29 dezembro, 2008

Josef K. é o novo diretor do Procon em Sorocaba

Hoje, no jornal da TV-TEM, assistimos a uma reportagem digna de Kafka.

O diretor do Procon local foi procurado por equipe da emissora que o indagava sobre a não existência de atendimento preferencial a idosos naquele órgão público.

O diretor do Procon justificou-se, dizendo que conta com apenas três funcionários para atender todos os casos envolvendo o direito do consumidor na cidade de Sorocaba e que, portanto, não tem condições de estabelecer um atendimento preferencial para idosos, deficientes ou mulheres com crianças de colo.

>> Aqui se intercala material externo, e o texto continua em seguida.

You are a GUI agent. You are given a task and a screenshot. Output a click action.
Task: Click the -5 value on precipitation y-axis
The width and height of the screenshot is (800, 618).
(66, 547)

Ao que tudo indica, a manifestação inicial foi gravada "em off", ou seja, com o compromisso de não ser divulgada. Ou a gravação foi feita sem que o entrevistado soubesse.

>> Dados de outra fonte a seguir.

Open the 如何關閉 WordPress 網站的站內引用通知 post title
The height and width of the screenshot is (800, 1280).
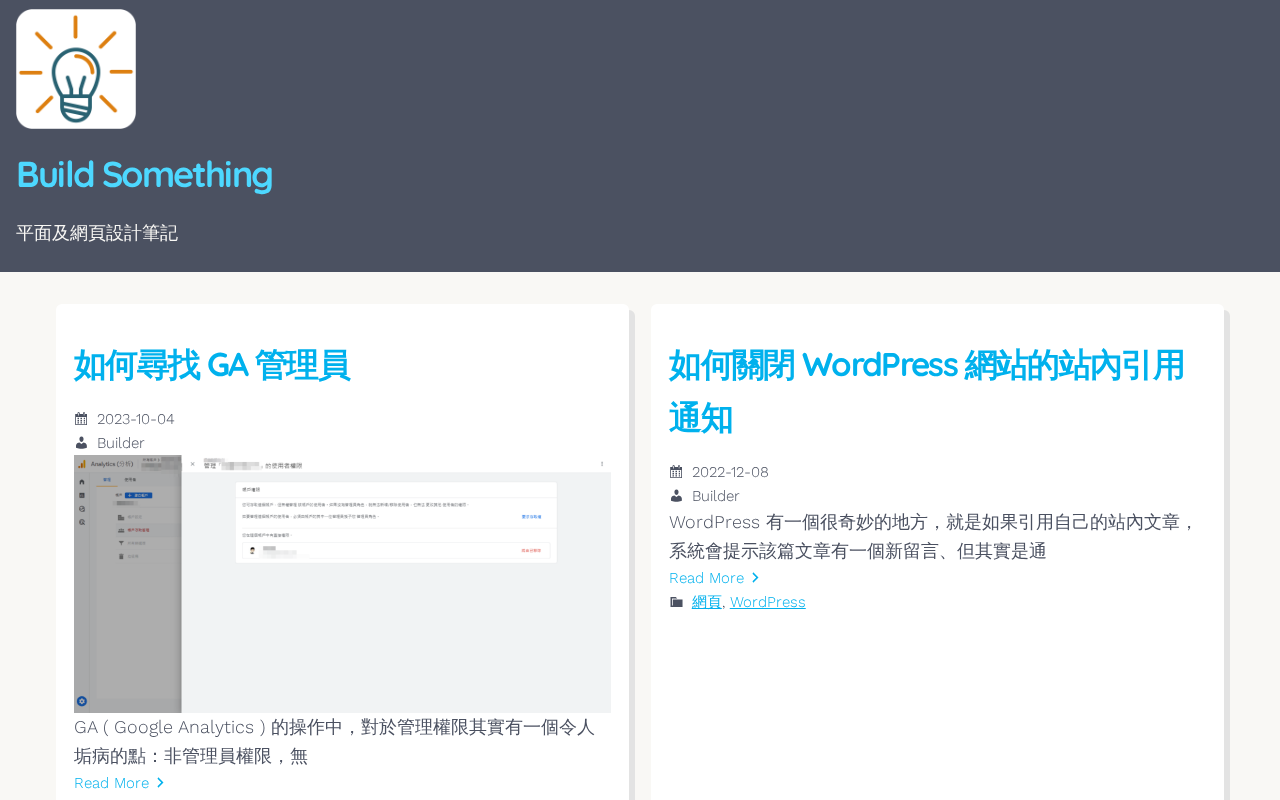click(x=927, y=391)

Logo em seguida, num cena surreal, o diretor do Procon é entrevistado, oficialmente, e diz que há, naquele órgão, atendimento preferencial a idosos, deficientes e mulheres com crianças de colo.

Uma senhora idosa é entrevistada e levada a se emocionar, forçosamente, pelo repórter.

Na sequência, uma representante do Conselho do Idoso também é entrevistada e diz que cobrará "providências". Questionada sobre quais providências, diz que quer providências "drásticas".

Enforcar o diretor do Procon?!?!

Para concluir a matéria, é lida uma nota da assessoria de imprensa da prefeitura, ressaltando o compromisso da "administração Vítor Lippi" com o idoso.

É impressão minha ou estamos numa terra de loucos varridos?

* * * * * * *

"O Processo" é um romance escrito pelo escritor Franz Kafka, e conta a história de Josef K., personagem que acorda certa manhã, e, sem motivos sabidos, é preso e sujeito a longo e incompreensível processo por um crime não revelado.

O Processo apresenta ao leitor a narrativa carregada de uma atmosfera desorientada na qual o personagem Josef K. está imerso. Tal atmosfera deve-se à seqüência infindável de surpresas quase surreais, geradas por uma lei maior e inacessível, que está no entanto em perfeita conformidade com os parâmetros reais da sociedade moderna. O absurdo presente em toda obra é o ponto de partida, sem conclusão, da confusão que se desenrola na mente de Josef K., assim como em todos os ambientes reais nos quais ele está inserido, o que dá ao leitor a sensação incômoda própria do estilo da obra kafkaniana.

Um comentário:

Reinaldo disse...

Trata-se de um problema recorrente no Brasil.

Cria-se uma lei, estabelecendo um direito ou obrigação, mas os legisladores não se preocupam em como a lei em questão será colocada em prática ou fiscalizada.

Sem querer tomar o partido do diretor do Procon, mas o funcionário público de nível inferior na administração tem que "se virar" para cumprir a determinação, sem receber, na maioria das vezes, condições para isso.

Como garantir atendimento preferencial para idosos se não há condições para tanto?

A reportagem falha ao concentrar-se em desmoralizar o diretor do Procon e em não insistir, junto a prefeitura, em cobrar esclarecimento sobre o por quê da falta de estrutura de um órgão tão importante.

Restringe-se, o apresentador do telejornal, a ler uma nota "o governo Vitor Lippi reafirma seu compromisso com o idoso".

Um outro tema para o jornalista: deveria a assessoria de imprensa da prefeitura, que é órgão público, a prestar informações em nome do governo municipal ou deve agir em nome do "governo Vítor Lippi"?

Não há, no caso, uma evidente confusão entre público e privado, aliás comum em gestões tucanas?